Matthew Wilcox <willy@...radead.org> writes:

> On Tue, Dec 11, 2018 at 12:21:52PM -0500, Jeff Moyer wrote:
>> I'm going to submit this version formally.  If you're interested in
>> converting the ioctx_table to xarray, you can do that separately from a
>> security fix.  I would include a performance analysis with that patch,
>> though.  The idea of using a radix tree for the ioctx table was
>> discarded due to performance reasons--see commit db446a08c23d5 ("aio:
>> convert the ioctx list to table lookup v3").  I suspect using the xarray
>> will perform similarly.
>
> There's a big difference between Octavian's patch and mine.  That patch
> indexed into the radix tree by 'ctx_id' directly, which was pretty
> much guaranteed to exhibit some close-to-worst-case behaviour from the
> radix tree due to IDs being sparsely assigned.  My patch uses the ring
> ID which _we_ assigned, and so is nicely behaved, being usually a very
> small integer.

OK, good to know.  I obviously didn't look too closely at the two.

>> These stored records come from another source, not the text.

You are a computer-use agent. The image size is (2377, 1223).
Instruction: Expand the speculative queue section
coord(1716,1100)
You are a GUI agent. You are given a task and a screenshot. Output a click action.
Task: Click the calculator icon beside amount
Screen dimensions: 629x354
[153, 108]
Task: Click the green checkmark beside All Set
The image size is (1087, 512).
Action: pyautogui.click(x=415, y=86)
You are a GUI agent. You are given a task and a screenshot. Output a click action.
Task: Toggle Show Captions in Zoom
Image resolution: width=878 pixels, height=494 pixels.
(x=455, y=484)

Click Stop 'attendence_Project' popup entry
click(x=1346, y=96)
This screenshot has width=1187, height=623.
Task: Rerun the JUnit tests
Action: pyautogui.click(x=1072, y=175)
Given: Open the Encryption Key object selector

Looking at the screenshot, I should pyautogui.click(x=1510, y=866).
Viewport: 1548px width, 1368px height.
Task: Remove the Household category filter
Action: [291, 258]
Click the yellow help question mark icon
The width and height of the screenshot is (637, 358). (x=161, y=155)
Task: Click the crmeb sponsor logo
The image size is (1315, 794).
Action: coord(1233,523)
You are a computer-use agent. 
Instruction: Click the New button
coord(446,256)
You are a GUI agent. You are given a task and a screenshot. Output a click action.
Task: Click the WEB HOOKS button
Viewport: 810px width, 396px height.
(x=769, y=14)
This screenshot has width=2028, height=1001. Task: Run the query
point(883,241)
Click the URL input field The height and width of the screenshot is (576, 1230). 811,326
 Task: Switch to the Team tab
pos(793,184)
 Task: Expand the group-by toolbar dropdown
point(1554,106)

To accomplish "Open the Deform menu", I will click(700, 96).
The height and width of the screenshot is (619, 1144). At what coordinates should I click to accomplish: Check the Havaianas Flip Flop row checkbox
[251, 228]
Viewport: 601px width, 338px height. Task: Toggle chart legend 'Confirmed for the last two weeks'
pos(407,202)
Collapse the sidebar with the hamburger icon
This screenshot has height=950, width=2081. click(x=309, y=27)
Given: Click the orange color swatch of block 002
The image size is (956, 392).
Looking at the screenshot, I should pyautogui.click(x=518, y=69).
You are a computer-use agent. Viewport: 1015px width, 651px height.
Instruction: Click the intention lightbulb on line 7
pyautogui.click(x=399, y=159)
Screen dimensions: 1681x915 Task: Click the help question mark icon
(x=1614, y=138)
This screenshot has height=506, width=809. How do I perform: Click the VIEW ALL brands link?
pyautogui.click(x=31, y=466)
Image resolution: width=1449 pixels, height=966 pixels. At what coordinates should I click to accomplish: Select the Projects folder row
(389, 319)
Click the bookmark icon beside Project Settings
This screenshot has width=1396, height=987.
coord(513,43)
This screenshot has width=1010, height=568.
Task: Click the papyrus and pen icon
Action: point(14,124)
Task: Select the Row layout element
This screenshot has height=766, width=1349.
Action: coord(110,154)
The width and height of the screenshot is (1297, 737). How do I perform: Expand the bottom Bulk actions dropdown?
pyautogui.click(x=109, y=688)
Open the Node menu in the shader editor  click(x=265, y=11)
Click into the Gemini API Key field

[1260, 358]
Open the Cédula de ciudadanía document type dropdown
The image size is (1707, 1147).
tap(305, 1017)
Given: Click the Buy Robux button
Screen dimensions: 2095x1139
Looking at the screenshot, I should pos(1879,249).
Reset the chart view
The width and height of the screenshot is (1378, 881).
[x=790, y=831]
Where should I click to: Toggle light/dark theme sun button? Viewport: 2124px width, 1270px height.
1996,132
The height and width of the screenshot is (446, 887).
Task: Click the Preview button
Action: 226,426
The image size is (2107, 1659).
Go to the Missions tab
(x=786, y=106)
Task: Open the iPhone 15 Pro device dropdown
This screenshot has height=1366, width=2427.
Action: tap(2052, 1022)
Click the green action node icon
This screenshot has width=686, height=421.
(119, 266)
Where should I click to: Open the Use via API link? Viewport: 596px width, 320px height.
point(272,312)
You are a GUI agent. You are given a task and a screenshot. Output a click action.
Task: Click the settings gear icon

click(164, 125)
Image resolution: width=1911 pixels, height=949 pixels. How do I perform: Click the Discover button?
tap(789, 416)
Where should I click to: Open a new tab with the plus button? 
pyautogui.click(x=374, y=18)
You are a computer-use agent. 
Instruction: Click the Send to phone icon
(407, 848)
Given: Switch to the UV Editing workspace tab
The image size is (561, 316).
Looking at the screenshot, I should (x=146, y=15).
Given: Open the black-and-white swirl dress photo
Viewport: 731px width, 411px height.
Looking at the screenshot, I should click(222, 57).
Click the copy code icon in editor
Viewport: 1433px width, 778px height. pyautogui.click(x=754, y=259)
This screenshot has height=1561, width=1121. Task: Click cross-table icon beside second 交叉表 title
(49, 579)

> What performance analysis would you find compelling?  Octavian's original
> fio script:
>
>> rw=randrw; size=256k ;directory=/mnt/fio; ioengine=libaio; iodepth=1
>> blocksize=1024; numjobs=512; thread; loops=100
>> 
>> on an EXT2 filesystem mounted on top of a ramdisk
>
> or something else?

I think the most common use case is a small number of ioctx-s, so I'd
like to see that use case not regress (that should be easy, right?).
Kent, what were the tests you were using when doing this work?  Jens,
since you're doing performance work in this area now, are there any
particular test cases you care about?